> **PROBLEM REQUIREMENTS**
Set down each entry exactly as given; pictures should not appear in the copy.

[Stored data]
-=-=-=-=-

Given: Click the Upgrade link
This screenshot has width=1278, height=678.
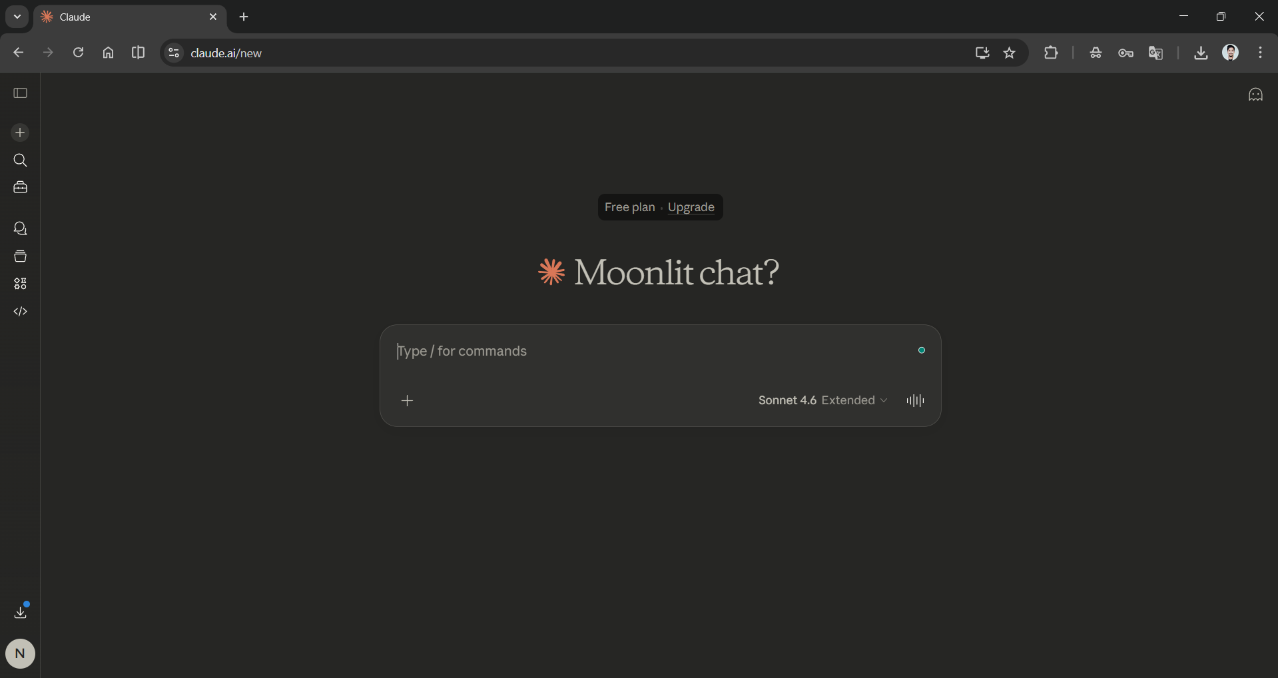Looking at the screenshot, I should pyautogui.click(x=691, y=207).
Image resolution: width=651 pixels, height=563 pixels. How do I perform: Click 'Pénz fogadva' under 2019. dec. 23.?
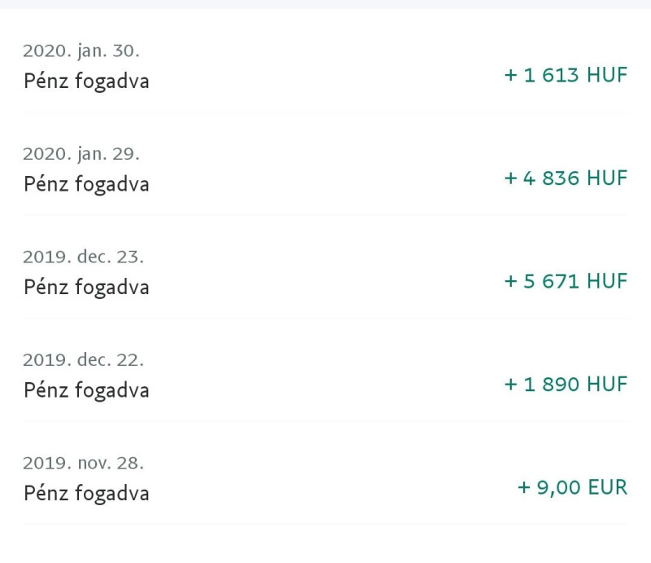pyautogui.click(x=86, y=288)
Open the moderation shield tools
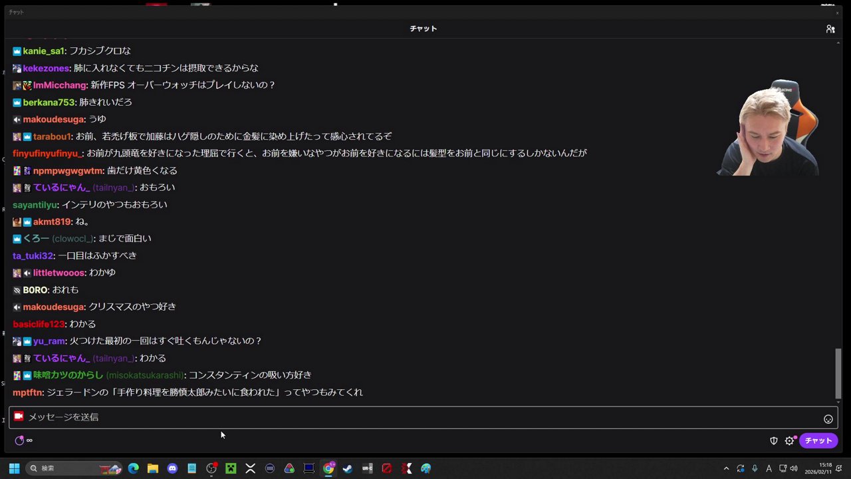 pyautogui.click(x=773, y=440)
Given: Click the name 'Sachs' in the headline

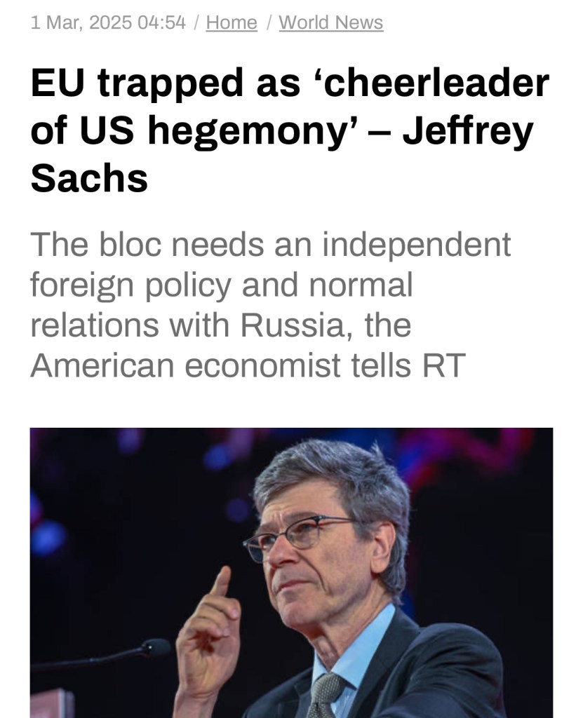Looking at the screenshot, I should click(89, 178).

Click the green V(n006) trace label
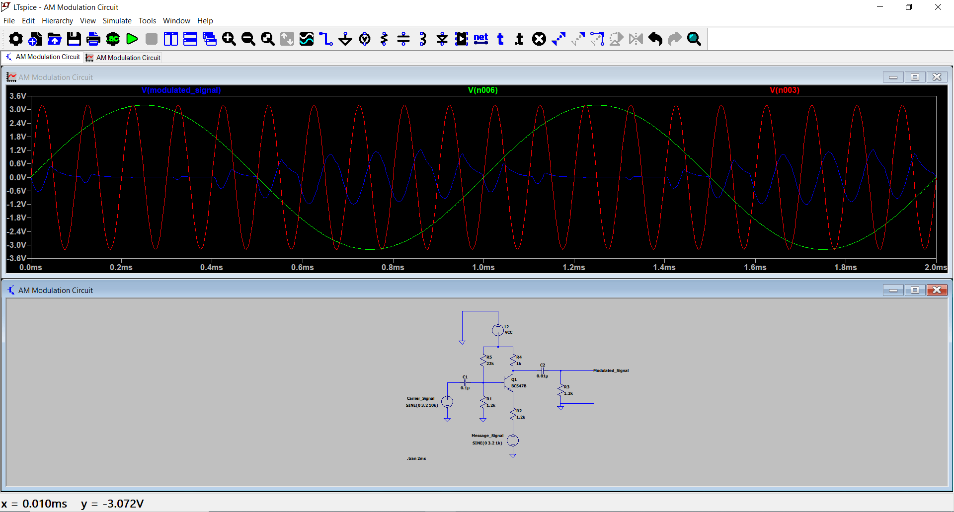482,90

-=-=-=-=-

> **SOLUTION TO THIS PROBLEM**
Given: Click the Upgrade link
This screenshot has width=1278, height=678.
Looking at the screenshot, I should pyautogui.click(x=691, y=207).
Image resolution: width=651 pixels, height=563 pixels. How do I perform: Click 'Pénz fogadva' under 2019. dec. 23.?
pyautogui.click(x=86, y=288)
Open the moderation shield tools
 pyautogui.click(x=773, y=440)
Given: Click the name 'Sachs' in the headline

Looking at the screenshot, I should click(89, 178).

Click the green V(n006) trace label
482,90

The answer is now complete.